Em sua sessão ordinária, a Câmara de Canindé aborda assuntos bastante relevantes no cenário atual da cidade

Compartilhe esta postagem:

A sessão desta sexta feira de abril (05) foi marcada por assuntos bastante polêmicos que vêm sendo discutidos de forma generalizado na cidade de Canindé. A primeira pauta foi destacada à audiência impulsionada pelo vereador, Junior Castelo, na terça feira (02), que tratou sobre a proliferação do mosquito Aedes Aegypti na zona urbana de Canindé, que é um vetor da Dengue, Febre Chikungunya e Zika Virus. De forma unanime, os parlamentares solicitaram da administração atual, uma maior força tarefa de profissionais para combaterem o mosquito.

A segunda pauta foi em relação a situação dramática que vivencia o hospital regional de Canindé, que recentemente, sob uma recomendação da receita federal teve suas contas bloqueadas e seus recursos confiscados.  Com essa ação da Receita Federal, o já Hospital Regional São Francisco, que vinha enfrentando sérias dificuldades financeiras, agora pode até fechar as portas.

Segundo o parlamentar, Sloan Bezerra (PT), não adianta ficarem clamando por doações ou por investimentos imediatos, uma vez que o problema não se resolverá e, em poucos meses, o hospital estará novamente passando por essa crise. O vereador torna a reafirmar a urgência do hospital ser gerenciado e mantido pelo governo do estado, como solução ideal e permanente.
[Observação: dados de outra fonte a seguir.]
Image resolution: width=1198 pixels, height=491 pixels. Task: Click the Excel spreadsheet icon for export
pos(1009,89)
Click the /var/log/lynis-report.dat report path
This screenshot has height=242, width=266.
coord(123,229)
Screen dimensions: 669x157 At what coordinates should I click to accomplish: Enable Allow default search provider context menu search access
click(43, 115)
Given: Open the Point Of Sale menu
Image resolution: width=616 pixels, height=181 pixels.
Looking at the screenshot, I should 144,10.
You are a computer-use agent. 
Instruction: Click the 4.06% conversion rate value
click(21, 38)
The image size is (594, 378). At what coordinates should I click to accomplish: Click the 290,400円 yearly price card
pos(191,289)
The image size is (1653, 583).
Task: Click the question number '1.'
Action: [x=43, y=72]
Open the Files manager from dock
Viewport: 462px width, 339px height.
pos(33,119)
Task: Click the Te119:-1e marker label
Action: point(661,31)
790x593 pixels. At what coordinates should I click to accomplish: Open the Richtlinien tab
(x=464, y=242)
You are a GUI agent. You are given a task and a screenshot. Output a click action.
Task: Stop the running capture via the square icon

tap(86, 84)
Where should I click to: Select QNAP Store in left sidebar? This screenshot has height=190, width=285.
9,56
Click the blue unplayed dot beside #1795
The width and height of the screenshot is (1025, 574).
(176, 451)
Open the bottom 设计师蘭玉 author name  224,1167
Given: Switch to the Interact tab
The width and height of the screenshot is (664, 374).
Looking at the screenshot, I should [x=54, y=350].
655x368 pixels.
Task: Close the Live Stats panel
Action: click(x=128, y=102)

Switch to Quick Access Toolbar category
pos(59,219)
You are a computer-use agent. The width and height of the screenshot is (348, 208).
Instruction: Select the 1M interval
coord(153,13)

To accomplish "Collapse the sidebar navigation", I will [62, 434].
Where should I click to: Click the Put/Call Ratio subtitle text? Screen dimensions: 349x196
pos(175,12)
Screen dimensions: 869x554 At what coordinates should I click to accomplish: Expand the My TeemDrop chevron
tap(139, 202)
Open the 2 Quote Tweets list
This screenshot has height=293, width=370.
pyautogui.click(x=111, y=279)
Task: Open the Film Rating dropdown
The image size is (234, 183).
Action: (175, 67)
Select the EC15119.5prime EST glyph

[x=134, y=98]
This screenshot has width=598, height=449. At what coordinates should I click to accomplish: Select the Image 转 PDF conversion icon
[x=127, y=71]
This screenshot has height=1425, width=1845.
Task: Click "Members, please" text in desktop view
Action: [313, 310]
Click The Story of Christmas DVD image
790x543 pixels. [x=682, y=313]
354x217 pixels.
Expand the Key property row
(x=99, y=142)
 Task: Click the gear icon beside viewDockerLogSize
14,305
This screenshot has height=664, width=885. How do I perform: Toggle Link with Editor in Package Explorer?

Ainda sobre a sessão desta sexta, vale destacar a fala do vereador, Ilomar Vasconcelos (PT), que retratou novamente sobre a greve do dia 28, que reivindicavam medidas políticas e econômicas que o governo pretende aprovar através do congresso. “Nós não podemos ficar parados diante dessa situação que assola no nosso país. Temos sim, que ir as ruas, independentemente de partido A ou B, porque o cenário é de retirada de direitos conquistados com muita luta do povo trabalhador”, afirma o vereador.

Para completar a sessão, porém não menos importante, os vereadores abordaram sobre o alto índice de desemprego em Canindé. Como solução paliativa para a causa, os parlamentares apontaram que as fábricas tornam-se uma saída emergente para essa crise. Entretanto ainda não há proposta convincente por parte dos empresários, que garante a empregabilidade desejada.

Fonte: Setor de Tecnologia da informação da câmara de Canindé.